-- TASK ITEM --
Write out exactly the lines of the entries below from the one holding "الاتحاد للطيران (906, 2091)" to the one holding "الهند (1041, 2074)", inclusive, and leave out all other lines.

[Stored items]
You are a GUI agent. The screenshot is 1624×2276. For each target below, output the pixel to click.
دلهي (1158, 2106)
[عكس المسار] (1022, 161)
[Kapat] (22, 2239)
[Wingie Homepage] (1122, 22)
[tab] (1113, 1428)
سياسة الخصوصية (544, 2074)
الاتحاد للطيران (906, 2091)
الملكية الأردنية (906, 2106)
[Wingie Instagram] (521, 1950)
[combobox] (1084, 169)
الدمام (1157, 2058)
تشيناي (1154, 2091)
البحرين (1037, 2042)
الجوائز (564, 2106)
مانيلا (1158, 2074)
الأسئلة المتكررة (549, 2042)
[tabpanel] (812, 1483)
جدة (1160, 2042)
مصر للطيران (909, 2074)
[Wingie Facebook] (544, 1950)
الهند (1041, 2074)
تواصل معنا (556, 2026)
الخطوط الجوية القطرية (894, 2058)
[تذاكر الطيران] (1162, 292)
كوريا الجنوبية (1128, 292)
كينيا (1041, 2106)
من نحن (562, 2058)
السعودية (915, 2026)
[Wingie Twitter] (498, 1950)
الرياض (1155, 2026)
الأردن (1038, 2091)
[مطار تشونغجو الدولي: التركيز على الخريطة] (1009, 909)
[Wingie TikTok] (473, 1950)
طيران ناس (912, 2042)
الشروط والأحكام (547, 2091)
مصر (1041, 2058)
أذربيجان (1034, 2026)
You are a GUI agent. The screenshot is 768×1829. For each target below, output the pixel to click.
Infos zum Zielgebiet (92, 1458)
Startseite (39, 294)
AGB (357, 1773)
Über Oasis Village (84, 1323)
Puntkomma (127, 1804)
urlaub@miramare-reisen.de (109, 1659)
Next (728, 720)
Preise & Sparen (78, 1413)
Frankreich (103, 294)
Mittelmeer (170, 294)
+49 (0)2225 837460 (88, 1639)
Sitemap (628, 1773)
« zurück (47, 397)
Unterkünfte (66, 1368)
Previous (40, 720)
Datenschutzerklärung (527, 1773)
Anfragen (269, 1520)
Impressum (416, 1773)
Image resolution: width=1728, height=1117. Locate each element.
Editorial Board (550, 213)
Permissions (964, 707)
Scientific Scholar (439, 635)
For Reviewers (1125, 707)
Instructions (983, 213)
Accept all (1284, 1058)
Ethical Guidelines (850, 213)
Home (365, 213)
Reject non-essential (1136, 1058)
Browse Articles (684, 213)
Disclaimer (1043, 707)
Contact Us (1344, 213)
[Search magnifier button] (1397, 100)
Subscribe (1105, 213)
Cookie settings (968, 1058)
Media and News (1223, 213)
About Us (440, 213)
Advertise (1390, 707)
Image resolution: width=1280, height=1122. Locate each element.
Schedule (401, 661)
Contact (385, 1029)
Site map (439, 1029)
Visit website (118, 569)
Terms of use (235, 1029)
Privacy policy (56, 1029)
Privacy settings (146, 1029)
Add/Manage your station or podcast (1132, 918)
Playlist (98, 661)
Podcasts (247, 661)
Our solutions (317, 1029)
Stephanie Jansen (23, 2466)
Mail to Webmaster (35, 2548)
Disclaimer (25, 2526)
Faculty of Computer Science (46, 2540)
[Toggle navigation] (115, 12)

-- FINAL ANSWER --
الاتحاد للطيران (906, 2091)
الملكية الأردنية (906, 2106)
[Wingie Instagram] (521, 1950)
[combobox] (1084, 169)
الدمام (1157, 2058)
تشيناي (1154, 2091)
البحرين (1037, 2042)
الجوائز (564, 2106)
مانيلا (1158, 2074)
الأسئلة المتكررة (549, 2042)
[tabpanel] (812, 1483)
جدة (1160, 2042)
مصر للطيران (909, 2074)
[Wingie Facebook] (544, 1950)
الهند (1041, 2074)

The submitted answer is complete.